===== AUSGANGSTEXT

Im Reich der goldenen Klinken Kuranyi fällt in Moskau auf
07.04.2011, 12:42 UhrEx-Nationalspieler Kevin Kuranyi wagt den Schritt in eine andere Welt. Im Sommer 2010 wechselt er zu Dynamo Moskau und profitiert dort nicht nur von einem fürstlich dotierten Vertrag, sondern auch von außergewöhnlichen Trainingsbedingungen. Ein Besuch an der Moskwa.

"Moskau ist eine tolle Stadt, eine Weltstadt. Besonders gut gefällt mir der Rote Platz": Kevin Kuranyi.
(Foto: picture alliance / dpa)
Blaues Langarmshirt, grüne Jacke, funkelnde Schuhe, Kevin Kuranyi fällt auf in Moskau. Nicht nur aufgrund seiner farbenfrohen Kleidung, auch sportlich muss sich der 29-Jährige, der seine orangefarbenen Fußball-Schuhe seit Sommer 2010 für Dynamo Moskau schnürt, keinesfalls verstecken.
Empfang beim 52-maligen deutschen Nationalspieler auf Dynamos pompösem Trainingsgelände in Nowogorsk, einem Villenviertel etwas außerhalb von Moskau. Wer das schwere Eisentor mit goldenem Vereinsemblem und die Sicherheitskräfte passiert hat, steht neben gut gepflegten Trainingsplätzen und vor einem großen Glaspalast - hier ist die neue Fußballheimat des Ex-Schalkers Kevin Kuranyi.
"Wollen wir kurz rüberlaufen? Ich führe euch ein bisschen rum." Kuranyi ist gut drauf, trotz Dynamos Stotterstart in die neue Saison. Aus drei Spielen gab es erst einen Sieg und einen Treffer des Deutschen, am Samstag setzte es eine 0:3-Schlappe in Nowgorod - zu wenig für die internationalen Ambitionen des Traditionsklubs. Nach einem Fußmarsch durch das Gängelabyrinth von Dynamo und einem kurzen Telefongespräch auf portugiesisch drückt der 29-Jährige die erste von vielen goldenen Klinken herunter: "Die Türen sind hier alle so klein, aber wenn man sie aufmacht, öffnen sich riesige Räume."
"Die Russen mögen es etwas protziger"
Hier wurde nicht gekleckert, plötzlich steht man in einer großen Schwimmhalle, an der Wand hängen beruhigende Naturfotos. "Auch bei Schalke hatten wir tolle Bedingungen, aber hier ist alles eine Nummer größer. Die Russen mögen es etwas protziger", sagt der Angreifer mit einem stolzen Grinsen im Gesicht. Unabhängig von den guten Rahmenbedingungen ist für den Torjäger die internationale Bühne wichtig, daran lässt er keinen Zweifel. Vergangene Saison wurde es Platz sieben - trotz neun Treffern von Kuranyi in 16 Rückrundenspielen war das wenig zufriedenstellend.

==========

**AUFGABE 1:**
Wo befindet sich laut dem Artikel über Kevin Kuranyi das Trainingsgelände von Dynamo Moskau?
**AUFGABE 2:**
Schreibe aus dem Artikel über Kevin Kuranyi den Abschnitt von „Blaues Langarmshirt, grüne“ bis „Ex-Schalkers Kevin Kuranyi.“ wortgetreu ab.
Die Zeilen im Anschluss sind für die Bearbeitung nicht erforderlich.

===== VORLIEGENDE ANGABEN

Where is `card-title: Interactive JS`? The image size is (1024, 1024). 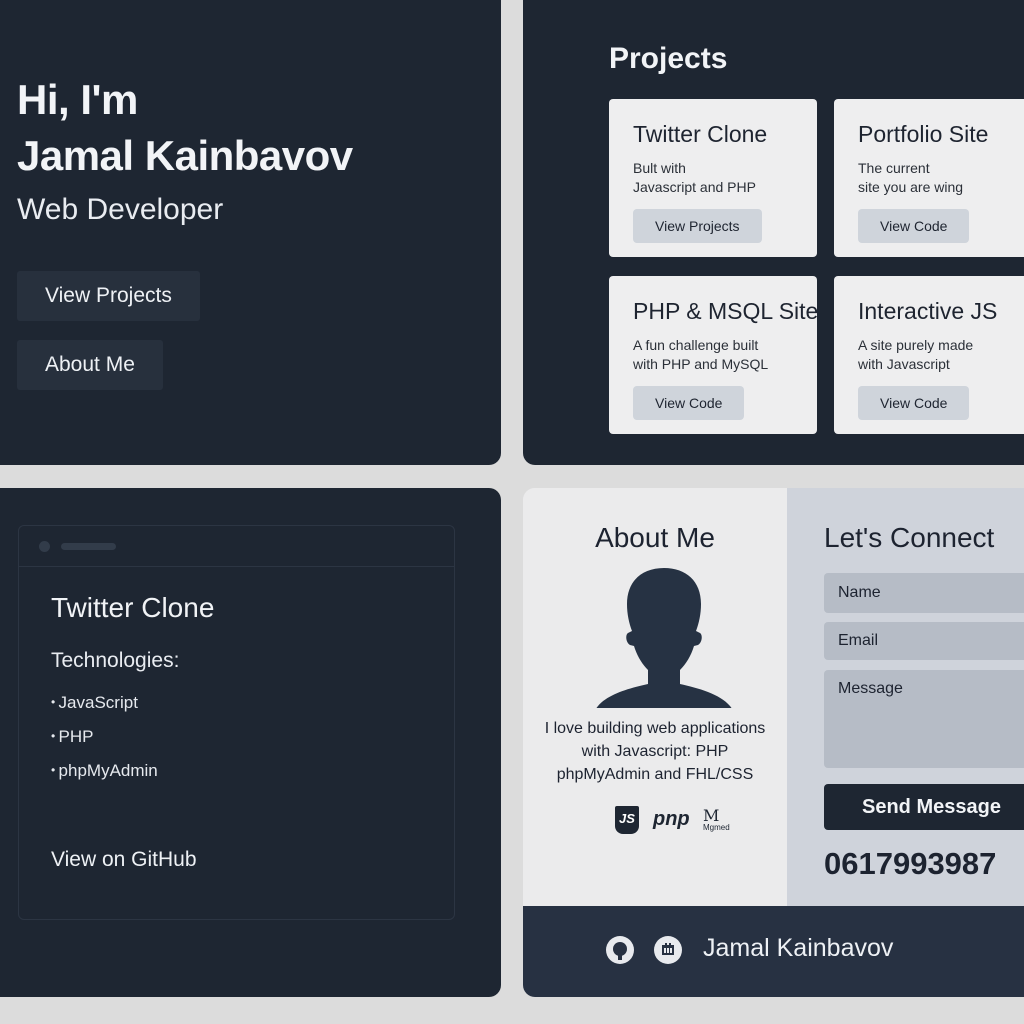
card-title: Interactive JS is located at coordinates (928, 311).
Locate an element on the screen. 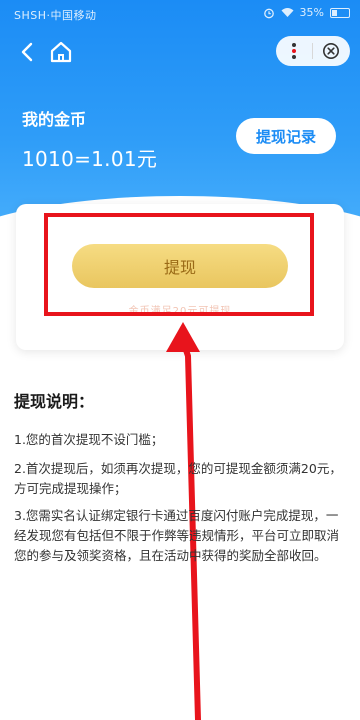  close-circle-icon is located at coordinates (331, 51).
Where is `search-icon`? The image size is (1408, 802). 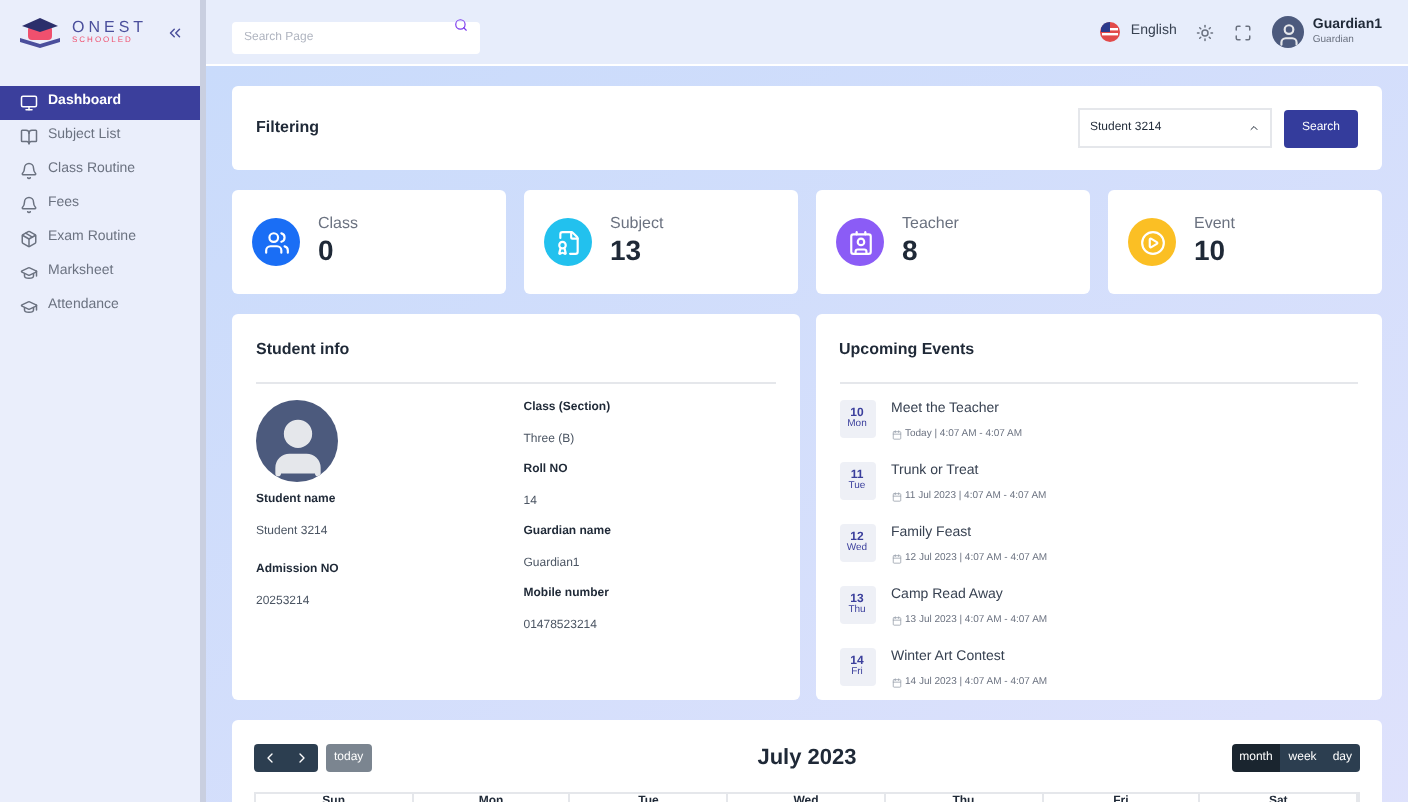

==========

**ANTWORT 1:**
In Nowogorsk, einem Villenviertel etwas außerhalb von Moskau.

**ANTWORT 2:**
Blaues Langarmshirt, grüne Jacke, funkelnde Schuhe, Kevin Kuranyi fällt auf in Moskau. Nicht nur aufgrund seiner farbenfrohen Kleidung, auch sportlich muss sich der 29-Jährige, der seine orangefarbenen Fußball-Schuhe seit Sommer 2010 für Dynamo Moskau schnürt, keinesfalls verstecken.
Empfang beim 52-maligen deutschen Nationalspieler auf Dynamos pompösem Trainingsgelände in Nowogorsk, einem Villenviertel etwas außerhalb von Moskau. Wer das schwere Eisentor mit goldenem Vereinsemblem und die Sicherheitskräfte passiert hat, steht neben gut gepflegten Trainingsplätzen und vor einem großen Glaspalast - hier ist die neue Fußballheimat des Ex-Schalkers Kevin Kuranyi.